**Prompt:**
Using the records provided below, locate and copy each line that contains the word "agent".

**Excerpted data:**
Content starts
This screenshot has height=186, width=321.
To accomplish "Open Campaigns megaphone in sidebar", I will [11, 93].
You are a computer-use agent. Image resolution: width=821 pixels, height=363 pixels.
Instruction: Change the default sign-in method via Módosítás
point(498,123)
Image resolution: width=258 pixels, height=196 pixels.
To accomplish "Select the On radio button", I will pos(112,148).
Content ends
Content starts
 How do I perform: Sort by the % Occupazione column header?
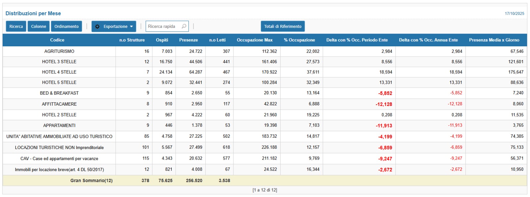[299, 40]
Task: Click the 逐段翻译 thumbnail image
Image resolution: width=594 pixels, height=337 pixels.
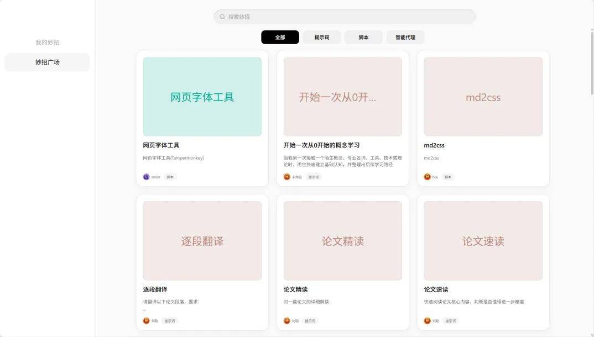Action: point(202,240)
Content ends
Content starts
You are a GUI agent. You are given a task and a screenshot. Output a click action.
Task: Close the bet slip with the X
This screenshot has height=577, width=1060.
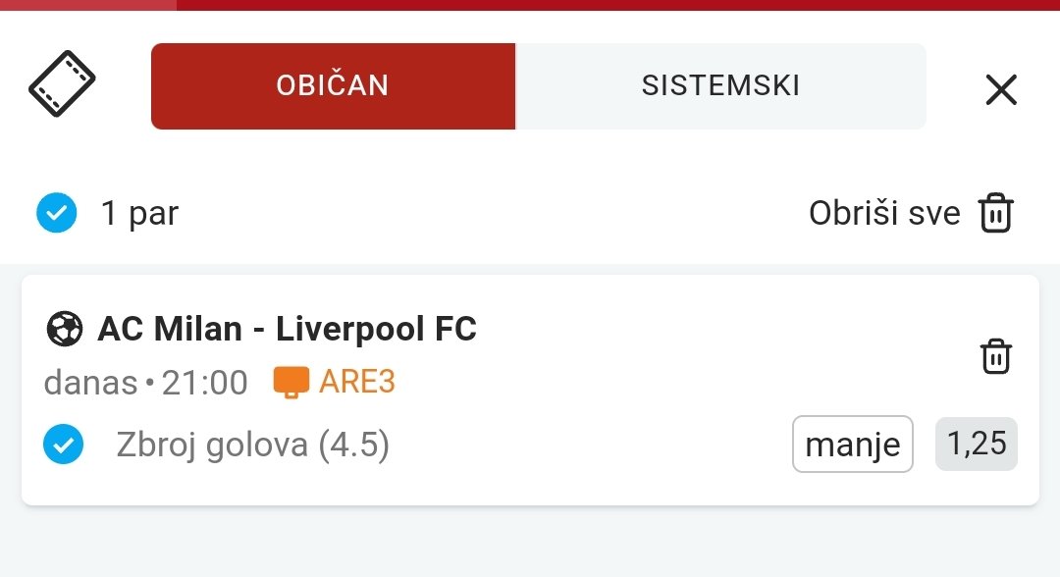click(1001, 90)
Content ends
**Response area:**
You are a computer-use agent. Image resolution: width=821 pixels, height=363 pixels.
You are a GUI agent. You are given a task and a screenshot. Output a click action.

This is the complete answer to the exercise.